_Reading passage_
On Wednesday 10 May 2023, I gave a speech asking the State Government not to leave young people behind in the Budget as the Federal Government has. 

You can read my the full speech below, or in the official Queensland Parliament Record of Proceedings (Hansard)

As the saying goes, budgets are all about choices, and this week the federal Labor government chose a surplus over young people's lives. They chose tax cuts for billionaires over support for renters. They chose nuclear subs and increased fossil fuel subsidies over bringing welfare payments up to the poverty line. I am asking this government not to make the same mistake.

Let's start with renters. More people of all ages are renting, but especially under-35s. Most young people see home ownership as out of reach these days. They have lower relative wages and higher living costs than previous generations. Federal Labor is raising Rent Assistance by as little as $12 a week, while average city rents increased $115 last year. Millions of renters without that payment still get nothing—no rent freeze, no rent controls, no new money directly invested into social housing.

Under Labor, uni students will accumulate $6 billion more in debt over two years. Labor is making more from rising student debt than they are from changes to their gas tax. Education should be free. The Greens have said many times that the federal government should wipe student debt and make TAFE and uni free again. Where the federal government is failing on education, the state government should commit to fully funding the minimum schooling resource standard from 2024 so that every young person can access free, quality education.

Similarly, in health, where the federal government has failed to make Medicare genuinely universal and free, the state government must step in. Young adults are largely excluded from the pitiful bulk-billing incentive payments to GPs in the federal budget, and the ramifications for mental health, the most common reason for GP visits, are particularly significant. Mental ill health incidence is highest among 16- to 24-year-olds and is the leading cause of disability and death among young people. Queensland has the lowest per capita spending on mental health services in the country. We also have a much higher rate of suicide among young people.

During the select committee inquiry into mental health, experts said we needed around $700 million to a billion dollars in new money each year, and this government committed just $350 million. We still have no commitments on how the mental health levy will be spent apart from 10 new beds at the Mater. Those beds are obviously welcomed, but the private Mater Hospital alone cannot provide the flexible, accessible care our communities need. If the government was willing to tax the big banks, as the Greens have proposed, they could fund public health clinics across the state where Queenslanders would access free GP and allied health professionals. We brought a fully costed plan for 200 of these clinics at the last election, and the need is even greater now.

Young people are just one of the groups left behind by the federal Labor government's budget this week. Disabled people are left behind. Working people are left behind. Renting families are left behind. I am asking this government to choose a different path with its next budget, one that genuinely leaves no-one behind.

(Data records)

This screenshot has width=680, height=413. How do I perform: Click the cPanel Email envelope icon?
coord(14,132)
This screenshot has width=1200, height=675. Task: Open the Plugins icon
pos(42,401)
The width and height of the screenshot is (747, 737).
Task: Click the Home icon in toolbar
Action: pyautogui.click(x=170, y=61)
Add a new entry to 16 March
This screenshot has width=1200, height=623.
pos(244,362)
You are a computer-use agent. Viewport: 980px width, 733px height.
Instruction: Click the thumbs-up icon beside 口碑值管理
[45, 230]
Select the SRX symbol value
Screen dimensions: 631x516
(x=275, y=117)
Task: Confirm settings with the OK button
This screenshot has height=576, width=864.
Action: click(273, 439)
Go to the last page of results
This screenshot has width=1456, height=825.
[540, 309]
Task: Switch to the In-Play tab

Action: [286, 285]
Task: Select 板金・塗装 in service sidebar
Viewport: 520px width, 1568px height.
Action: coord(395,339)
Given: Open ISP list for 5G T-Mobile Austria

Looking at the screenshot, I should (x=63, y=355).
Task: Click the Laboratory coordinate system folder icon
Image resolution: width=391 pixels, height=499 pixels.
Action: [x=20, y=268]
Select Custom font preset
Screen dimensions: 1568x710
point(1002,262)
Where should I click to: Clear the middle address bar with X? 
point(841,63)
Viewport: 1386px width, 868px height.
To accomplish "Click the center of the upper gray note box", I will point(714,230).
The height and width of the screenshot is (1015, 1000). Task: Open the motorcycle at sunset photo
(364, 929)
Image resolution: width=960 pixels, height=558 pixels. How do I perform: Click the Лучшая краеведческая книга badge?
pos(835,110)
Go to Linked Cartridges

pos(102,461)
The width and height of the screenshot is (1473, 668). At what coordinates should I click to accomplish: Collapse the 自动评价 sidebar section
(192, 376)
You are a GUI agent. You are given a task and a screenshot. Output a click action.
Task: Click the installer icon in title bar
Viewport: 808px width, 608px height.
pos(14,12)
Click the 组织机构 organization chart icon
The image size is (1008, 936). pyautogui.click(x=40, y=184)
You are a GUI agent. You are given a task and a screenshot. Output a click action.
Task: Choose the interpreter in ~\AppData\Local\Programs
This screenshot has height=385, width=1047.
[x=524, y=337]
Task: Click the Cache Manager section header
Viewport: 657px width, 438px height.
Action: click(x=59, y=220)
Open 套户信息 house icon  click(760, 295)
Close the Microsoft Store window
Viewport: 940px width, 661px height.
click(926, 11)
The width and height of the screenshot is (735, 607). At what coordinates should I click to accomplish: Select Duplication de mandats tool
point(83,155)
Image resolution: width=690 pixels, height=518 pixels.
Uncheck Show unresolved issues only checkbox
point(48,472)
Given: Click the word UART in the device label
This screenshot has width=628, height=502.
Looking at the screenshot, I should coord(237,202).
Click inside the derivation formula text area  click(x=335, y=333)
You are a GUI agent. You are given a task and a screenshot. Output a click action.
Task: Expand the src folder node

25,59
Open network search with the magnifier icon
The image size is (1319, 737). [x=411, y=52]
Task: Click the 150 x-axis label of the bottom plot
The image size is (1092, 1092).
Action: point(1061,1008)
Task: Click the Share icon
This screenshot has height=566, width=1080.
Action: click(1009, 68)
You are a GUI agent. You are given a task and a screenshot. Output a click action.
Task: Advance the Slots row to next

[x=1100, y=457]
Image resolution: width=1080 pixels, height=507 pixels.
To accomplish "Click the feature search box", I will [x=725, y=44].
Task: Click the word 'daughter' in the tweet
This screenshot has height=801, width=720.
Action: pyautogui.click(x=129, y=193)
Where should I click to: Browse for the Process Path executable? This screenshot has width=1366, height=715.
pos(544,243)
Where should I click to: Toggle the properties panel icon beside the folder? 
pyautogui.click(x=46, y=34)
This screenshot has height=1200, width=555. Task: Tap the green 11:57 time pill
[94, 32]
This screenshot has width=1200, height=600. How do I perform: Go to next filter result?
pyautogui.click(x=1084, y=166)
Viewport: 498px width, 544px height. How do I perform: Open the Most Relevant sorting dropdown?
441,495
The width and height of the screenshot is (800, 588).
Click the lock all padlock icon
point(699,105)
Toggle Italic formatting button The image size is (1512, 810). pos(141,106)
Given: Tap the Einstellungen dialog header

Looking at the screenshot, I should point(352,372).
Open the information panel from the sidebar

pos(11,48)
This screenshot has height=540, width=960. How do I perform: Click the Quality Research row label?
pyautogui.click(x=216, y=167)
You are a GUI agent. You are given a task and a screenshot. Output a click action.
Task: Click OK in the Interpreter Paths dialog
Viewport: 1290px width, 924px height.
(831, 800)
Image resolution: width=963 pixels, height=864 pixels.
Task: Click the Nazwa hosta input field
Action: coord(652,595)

_Problems to work on_
(a) According to the budget speech, by how much is federal Labor raising Rent Assistance?
(b) Reproduce the budget speech word for word between "Let's start with" and "into social housing.", inclusive.

_Answers to this exercise_
(a) By as little as $12 a week.

(b)
Let's start with renters. More people of all ages are renting, but especially under-35s. Most young people see home ownership as out of reach these days. They have lower relative wages and higher living costs than previous generations. Federal Labor is raising Rent Assistance by as little as $12 a week, while average city rents increased $115 last year. Millions of renters without that payment still get nothing—no rent freeze, no rent controls, no new money directly invested into social housing.